Behind the wanton violence and visceral carnage that is Hotline Miami, there is actually some semblance of a story. I say it like that because I have beaten the whole game a few times and I don’t know what the hell is going on. You play as an atypical nameless and faceless protagonist that receives mysterious calls to run ‘errands’. 95% of these errands result in mass murder by using what items are lying around or dropped by dispatched guards. The story itself plays out like a Chuck Palahnuik novel, with nothing being as it seems and levels of madness slowly appearing to overtake you. There are some serious plot twists and even an ‘epilogue’ campaign at the end of the game. Even after beating the game and getting both endings, I am still scratching my head. In fact, there is a moment in the epilogue that just… well… is this even a thing?

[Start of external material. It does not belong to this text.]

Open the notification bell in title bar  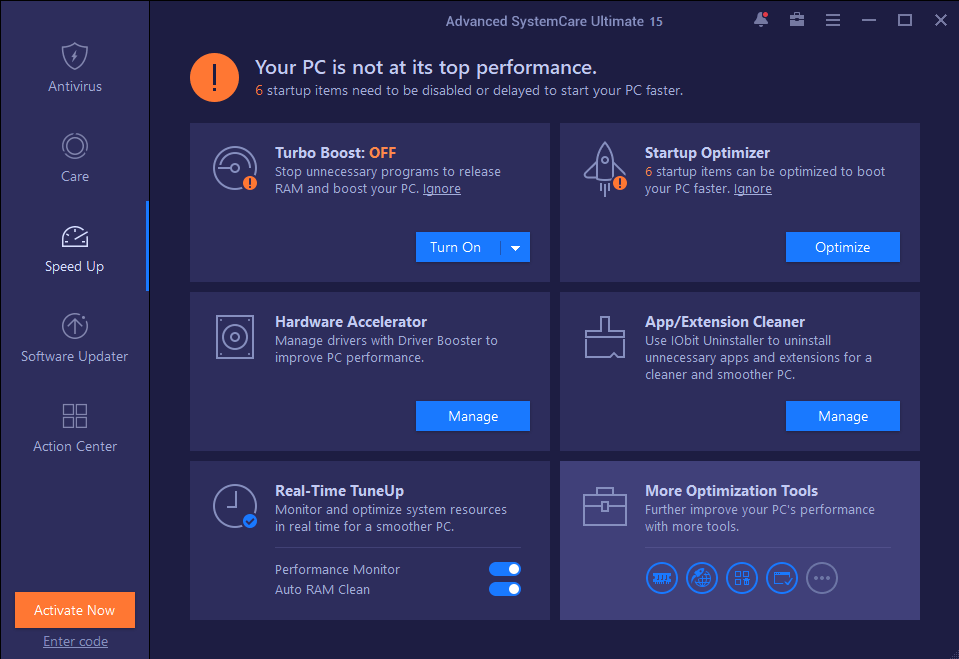(x=761, y=20)
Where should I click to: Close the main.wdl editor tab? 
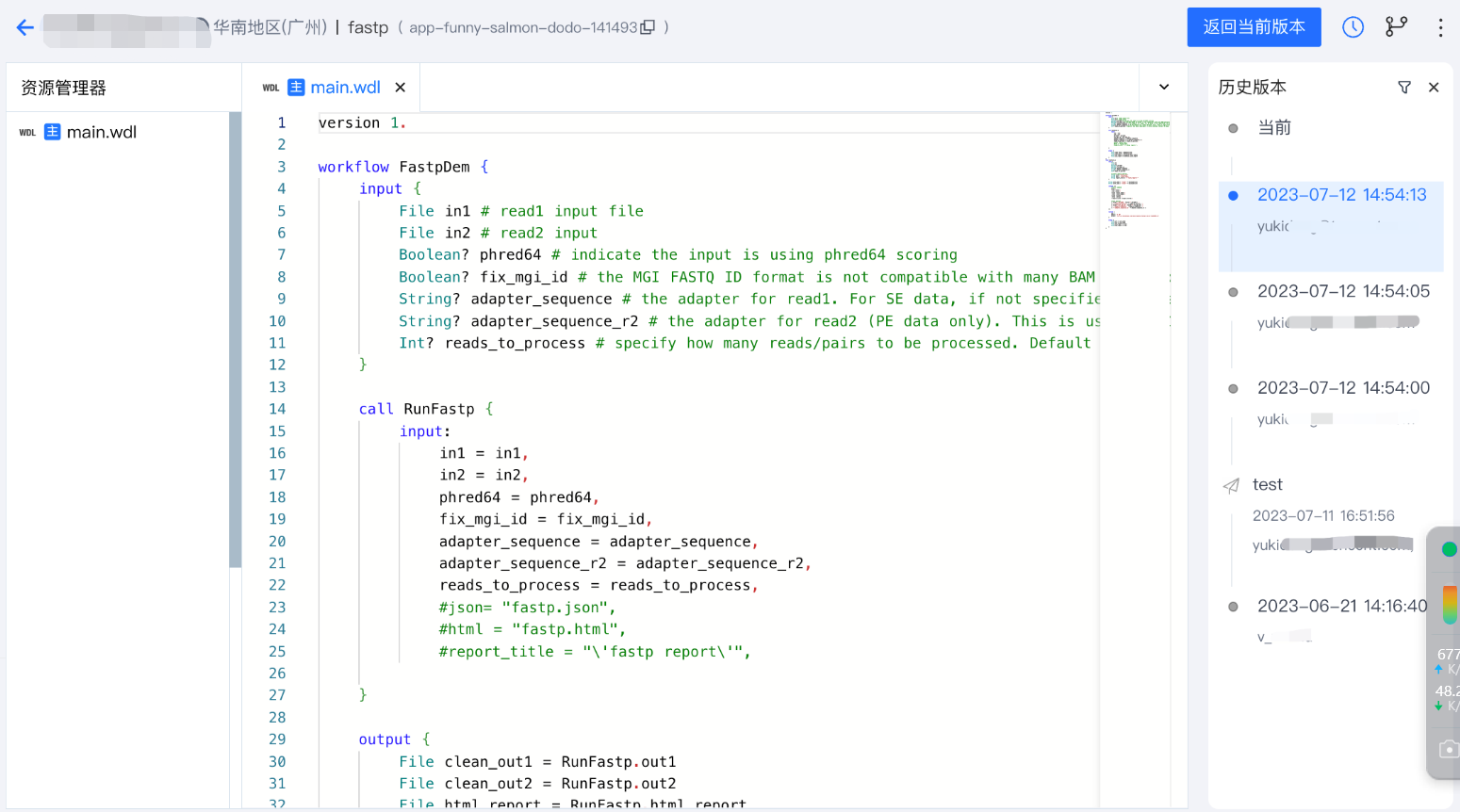pyautogui.click(x=401, y=88)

Gameplay in Hotline Miami initially makes you think that the game should played as more of a stealth title, hiding and striking when the moment is right. The thing is, Hotline Miami doesn’t want you to play that way, it wants to see you become a whirling dervish of violent death that has no regard for it’s surroundings or subtlety. You actually get better scores at the end of levels for specifically playing with reckless abandon and once you grow used to it, you will actually start to enjoy it. While the control scheme works perfectly for all of this, I was a little surprised to discover that the game did not support anything but the mouse/keyboard combo. The whole concept fits the idea of using a controller, perhaps it will be something that we will see down the road. Enemy AI also came off as a little inconsistent. Some times I could fire a weapon and alert most of the floor, everyone would come running to meet their eventual doom. Other times I’d get some response from other enemies on the floor while the closest guy to me just continued to stand there. A interesting feature to the games are the masks you can wear. Each mask is like an old school cheat, augmenting gameplay in a way that can either make things easier, handicap your play or cause odd things to happen. You find a mask in almost every level, plus new ones are unlocked through getting high scores.

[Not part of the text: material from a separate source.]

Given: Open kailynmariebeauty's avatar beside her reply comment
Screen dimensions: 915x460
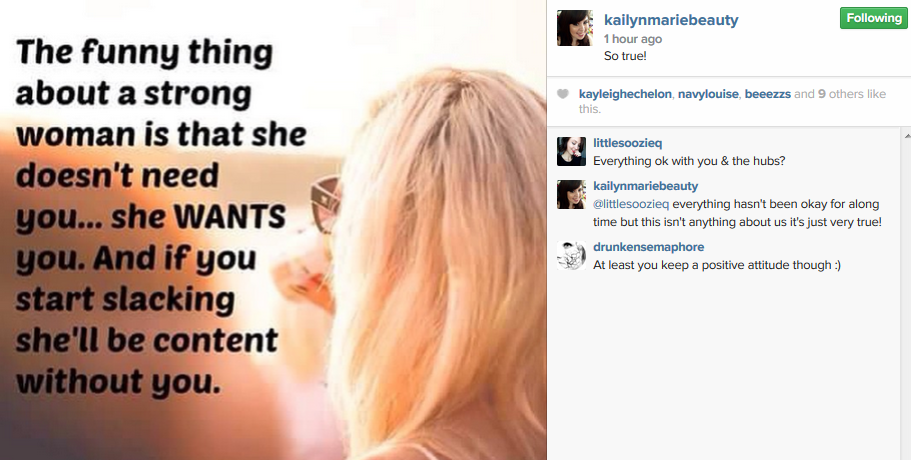Looking at the screenshot, I should click(571, 194).
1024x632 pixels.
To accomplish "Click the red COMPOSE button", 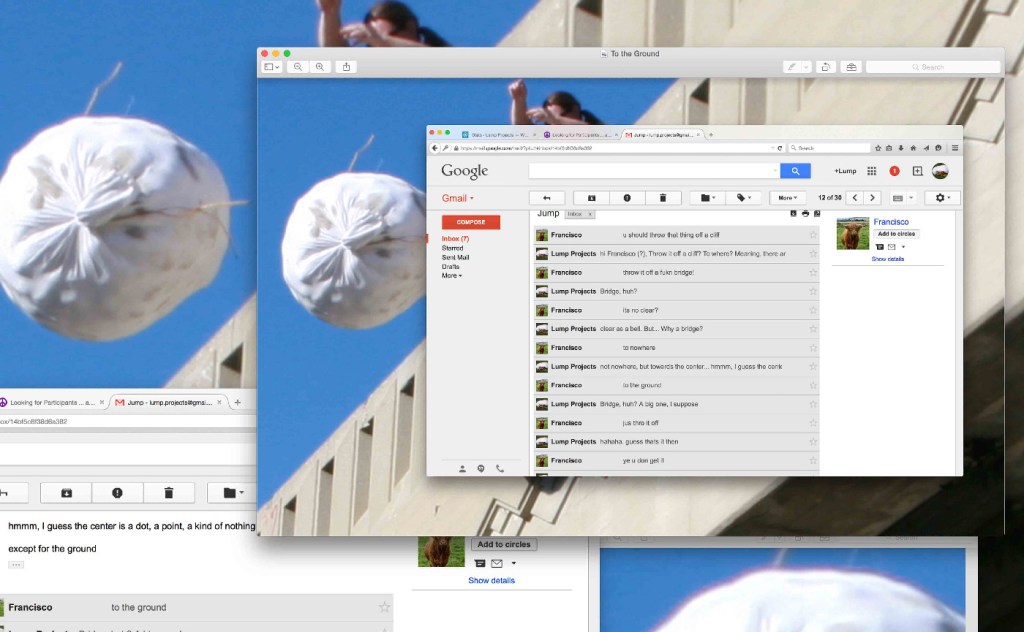I will coord(470,222).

The retrofied graphics are interesting at best and distracting at worst. With the tacky 80′s color schemes and the generic look of every enemy you encounter, you will often times lose track of victims. This wouldn’t be a major issue if it wasn’t for the fact that you take a single hit before dying. The biggest issue I encountered was with enemies simply blending in with their surroundings or when standing among the dead bodies during an attempted massacre. The game’s distinct 80′s feel is reflected in everything, the crudely drawn character portraits and bright environments are almost satirical when you are able to sit back and survey the carnage you created. All in all, the graphics fit the game well but are actually one of the weakest features within the whole game.
In contrast, Hotline Miami’s strongest feature had to be it’s soundtrack. The predominantly electronic drums’n'bass soundtrack with a techno feel really make the game so much better. I’d go as far as saying that the soundtrack sets the mood even more than the game’s graphics and environments do. In the level ‘Assault’, I really felt like I was controlling a character who had a death wish and no longer cared who or what got in their way. The music always seemed to make sure I was on my toes yet ready to move from one room to the next and the sound effects were absolutely great. There is a part of the game where a bomb detonates and the explosion plus audio distortion really caught me off guard. All in all, there really wasn’t anything I could say bad about anything in the game as far as audio was concerned.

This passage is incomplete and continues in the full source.